I due assessori effettivi, consultatisi rapidamente, hanno così deliberato l’approvazione della proposta appena ricevuta scatenando la felicità generale.  

L’incontro si è concluso con la degustazione de I Biscotti toponomastici della Pasticceria Giotto dal carcere Due Palazzi di Padova con Silvia Teruzzi e l’onore della visita guidata dall’assessore Colasio del Palazzo della Ragione con l’illustrazione del ciclo di affreschi quattrocenteschi. 

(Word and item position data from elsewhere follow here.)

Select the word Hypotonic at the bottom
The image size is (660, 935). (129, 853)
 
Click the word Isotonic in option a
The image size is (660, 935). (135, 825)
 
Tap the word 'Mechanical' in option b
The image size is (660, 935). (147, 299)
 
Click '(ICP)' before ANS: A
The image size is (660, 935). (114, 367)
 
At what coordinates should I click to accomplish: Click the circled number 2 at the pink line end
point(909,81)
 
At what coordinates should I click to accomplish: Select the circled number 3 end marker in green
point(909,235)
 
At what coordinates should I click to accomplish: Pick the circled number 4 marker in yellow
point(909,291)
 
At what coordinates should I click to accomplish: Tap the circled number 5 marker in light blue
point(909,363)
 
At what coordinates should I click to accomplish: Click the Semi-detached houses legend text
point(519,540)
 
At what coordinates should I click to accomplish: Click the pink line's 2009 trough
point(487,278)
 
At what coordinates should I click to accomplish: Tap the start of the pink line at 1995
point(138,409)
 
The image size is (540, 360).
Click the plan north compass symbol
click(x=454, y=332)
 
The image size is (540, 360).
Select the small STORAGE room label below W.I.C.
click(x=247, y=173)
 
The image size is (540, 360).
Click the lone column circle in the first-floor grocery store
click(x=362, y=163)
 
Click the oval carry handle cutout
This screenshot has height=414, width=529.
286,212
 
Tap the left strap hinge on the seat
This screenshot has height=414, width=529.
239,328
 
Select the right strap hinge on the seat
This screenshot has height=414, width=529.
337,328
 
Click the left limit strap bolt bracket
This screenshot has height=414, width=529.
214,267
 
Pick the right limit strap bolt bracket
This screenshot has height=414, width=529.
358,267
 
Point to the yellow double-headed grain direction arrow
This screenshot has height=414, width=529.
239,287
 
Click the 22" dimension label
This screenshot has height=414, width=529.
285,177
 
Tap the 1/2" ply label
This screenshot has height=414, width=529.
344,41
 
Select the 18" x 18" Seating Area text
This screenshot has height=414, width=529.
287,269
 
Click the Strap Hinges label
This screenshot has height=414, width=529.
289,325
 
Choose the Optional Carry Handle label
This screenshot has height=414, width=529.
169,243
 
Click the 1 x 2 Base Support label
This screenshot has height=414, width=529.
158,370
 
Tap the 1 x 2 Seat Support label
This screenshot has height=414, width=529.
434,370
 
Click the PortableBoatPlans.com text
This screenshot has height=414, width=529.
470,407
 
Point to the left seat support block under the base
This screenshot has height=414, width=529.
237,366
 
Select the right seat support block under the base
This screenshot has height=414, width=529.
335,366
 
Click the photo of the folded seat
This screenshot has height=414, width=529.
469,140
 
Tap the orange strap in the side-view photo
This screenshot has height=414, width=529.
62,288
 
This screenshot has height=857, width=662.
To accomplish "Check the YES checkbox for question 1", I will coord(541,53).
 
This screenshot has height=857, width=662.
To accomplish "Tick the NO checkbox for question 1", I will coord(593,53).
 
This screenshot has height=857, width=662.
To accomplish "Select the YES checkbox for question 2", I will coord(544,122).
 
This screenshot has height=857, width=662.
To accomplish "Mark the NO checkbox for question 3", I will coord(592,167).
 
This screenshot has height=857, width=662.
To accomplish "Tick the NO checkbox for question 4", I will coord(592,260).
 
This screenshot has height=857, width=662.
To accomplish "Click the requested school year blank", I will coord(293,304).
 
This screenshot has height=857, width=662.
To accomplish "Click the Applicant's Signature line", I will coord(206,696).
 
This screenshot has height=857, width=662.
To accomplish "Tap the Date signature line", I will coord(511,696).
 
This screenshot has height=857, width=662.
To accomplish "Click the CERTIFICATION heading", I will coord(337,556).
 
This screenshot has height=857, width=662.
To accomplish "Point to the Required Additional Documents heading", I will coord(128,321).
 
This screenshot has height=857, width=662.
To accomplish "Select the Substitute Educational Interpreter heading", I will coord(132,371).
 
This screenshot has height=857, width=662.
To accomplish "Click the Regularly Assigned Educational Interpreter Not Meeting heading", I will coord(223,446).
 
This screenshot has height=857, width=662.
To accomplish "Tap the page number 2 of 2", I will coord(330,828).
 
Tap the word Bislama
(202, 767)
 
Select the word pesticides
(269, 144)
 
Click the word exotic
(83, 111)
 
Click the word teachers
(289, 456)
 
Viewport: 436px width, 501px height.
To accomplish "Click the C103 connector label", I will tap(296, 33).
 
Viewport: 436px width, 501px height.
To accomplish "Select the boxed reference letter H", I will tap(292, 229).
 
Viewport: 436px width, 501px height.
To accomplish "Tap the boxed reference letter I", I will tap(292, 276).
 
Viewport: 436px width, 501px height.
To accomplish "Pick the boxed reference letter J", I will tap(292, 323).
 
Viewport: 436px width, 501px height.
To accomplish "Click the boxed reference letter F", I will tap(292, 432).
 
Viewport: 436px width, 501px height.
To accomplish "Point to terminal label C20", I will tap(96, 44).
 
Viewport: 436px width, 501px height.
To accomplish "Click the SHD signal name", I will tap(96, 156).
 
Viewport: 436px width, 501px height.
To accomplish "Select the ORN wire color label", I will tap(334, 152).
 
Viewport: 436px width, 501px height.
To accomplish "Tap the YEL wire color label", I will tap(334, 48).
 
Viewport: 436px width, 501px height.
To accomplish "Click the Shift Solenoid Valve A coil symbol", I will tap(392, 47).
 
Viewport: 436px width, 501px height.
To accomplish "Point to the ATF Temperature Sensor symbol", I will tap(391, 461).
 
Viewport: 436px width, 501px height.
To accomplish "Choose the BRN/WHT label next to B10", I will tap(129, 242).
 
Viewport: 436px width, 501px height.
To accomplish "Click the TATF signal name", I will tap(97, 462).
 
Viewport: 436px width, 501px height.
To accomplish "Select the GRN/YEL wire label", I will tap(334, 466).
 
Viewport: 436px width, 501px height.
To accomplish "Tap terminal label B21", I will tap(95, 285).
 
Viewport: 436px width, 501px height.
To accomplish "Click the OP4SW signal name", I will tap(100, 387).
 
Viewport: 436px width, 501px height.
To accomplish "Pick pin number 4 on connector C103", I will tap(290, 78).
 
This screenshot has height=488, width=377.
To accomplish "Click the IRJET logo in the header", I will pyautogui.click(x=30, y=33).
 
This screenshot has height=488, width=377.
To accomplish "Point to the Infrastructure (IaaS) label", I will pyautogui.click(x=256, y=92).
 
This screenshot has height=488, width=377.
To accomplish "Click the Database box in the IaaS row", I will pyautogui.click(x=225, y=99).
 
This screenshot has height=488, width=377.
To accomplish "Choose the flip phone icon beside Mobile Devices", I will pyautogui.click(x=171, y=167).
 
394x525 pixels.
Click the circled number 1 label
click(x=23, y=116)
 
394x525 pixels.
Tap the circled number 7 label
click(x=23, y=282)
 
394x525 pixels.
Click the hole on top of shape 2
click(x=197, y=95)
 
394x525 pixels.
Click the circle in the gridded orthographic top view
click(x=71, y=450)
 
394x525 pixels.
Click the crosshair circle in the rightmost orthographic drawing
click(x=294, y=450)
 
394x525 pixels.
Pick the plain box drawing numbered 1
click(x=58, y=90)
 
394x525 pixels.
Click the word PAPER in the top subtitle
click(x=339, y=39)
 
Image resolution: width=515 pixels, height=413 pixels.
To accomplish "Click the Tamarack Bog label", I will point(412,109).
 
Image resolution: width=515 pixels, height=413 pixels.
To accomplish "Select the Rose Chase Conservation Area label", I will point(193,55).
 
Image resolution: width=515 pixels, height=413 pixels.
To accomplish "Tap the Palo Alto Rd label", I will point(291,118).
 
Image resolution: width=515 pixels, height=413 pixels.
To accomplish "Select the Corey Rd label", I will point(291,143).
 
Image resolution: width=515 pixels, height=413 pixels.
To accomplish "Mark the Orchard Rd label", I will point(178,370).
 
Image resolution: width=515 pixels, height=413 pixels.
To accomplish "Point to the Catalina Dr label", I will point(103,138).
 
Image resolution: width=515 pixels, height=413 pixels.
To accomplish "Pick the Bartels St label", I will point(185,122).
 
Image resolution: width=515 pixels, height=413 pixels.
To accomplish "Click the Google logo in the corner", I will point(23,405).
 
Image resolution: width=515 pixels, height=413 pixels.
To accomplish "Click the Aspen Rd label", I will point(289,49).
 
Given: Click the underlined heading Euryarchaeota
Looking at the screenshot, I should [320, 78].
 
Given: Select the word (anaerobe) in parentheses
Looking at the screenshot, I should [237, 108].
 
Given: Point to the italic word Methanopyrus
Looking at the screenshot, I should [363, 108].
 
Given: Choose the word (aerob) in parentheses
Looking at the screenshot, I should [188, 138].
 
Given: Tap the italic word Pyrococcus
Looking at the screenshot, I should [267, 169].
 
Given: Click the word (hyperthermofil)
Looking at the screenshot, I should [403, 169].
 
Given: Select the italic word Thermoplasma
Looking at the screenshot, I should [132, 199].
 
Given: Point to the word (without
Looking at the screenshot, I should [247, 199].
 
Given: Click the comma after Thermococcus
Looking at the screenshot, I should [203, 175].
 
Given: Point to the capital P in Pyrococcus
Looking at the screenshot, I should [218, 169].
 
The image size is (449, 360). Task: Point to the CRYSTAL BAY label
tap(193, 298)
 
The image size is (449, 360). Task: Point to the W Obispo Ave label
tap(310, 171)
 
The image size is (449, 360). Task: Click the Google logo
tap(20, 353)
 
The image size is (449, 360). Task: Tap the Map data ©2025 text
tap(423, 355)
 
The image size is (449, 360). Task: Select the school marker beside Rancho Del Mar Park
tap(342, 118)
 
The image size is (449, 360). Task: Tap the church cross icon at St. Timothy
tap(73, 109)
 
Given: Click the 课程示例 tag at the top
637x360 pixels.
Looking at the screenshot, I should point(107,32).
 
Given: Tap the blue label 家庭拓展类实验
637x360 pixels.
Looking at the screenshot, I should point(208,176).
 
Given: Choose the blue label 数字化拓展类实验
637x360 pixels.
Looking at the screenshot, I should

Alla premiazione del concorso del 30 aprile a Roma le classi della scuola primaria Raffaello Lambruschini, con il loro lavoro, intitolato Perché non una donna?, hanno visto assegnato il primo premio della Sezione A1 Primaria ex-aequo con l’I.C. “G. Caruano” di Vittoria (RG) con la seguente motivazione: 

“Il lavoro, svolto da due quinte elementari, è coerente e molto ben condotto dalle insegnanti. Dopo un’attenta riflessione sulla scarsa visibilità che hanno avuto le donne nel corso della storia, che si riflette anche sulla esigua presenza di intitolazioni femminili nella odonomastica cittadina, la proposta di intitolare un parco a una botanica, docente presso l’Università di Padova, appare una scelta originale e ben motivata anche con il legame del personaggio al territorio”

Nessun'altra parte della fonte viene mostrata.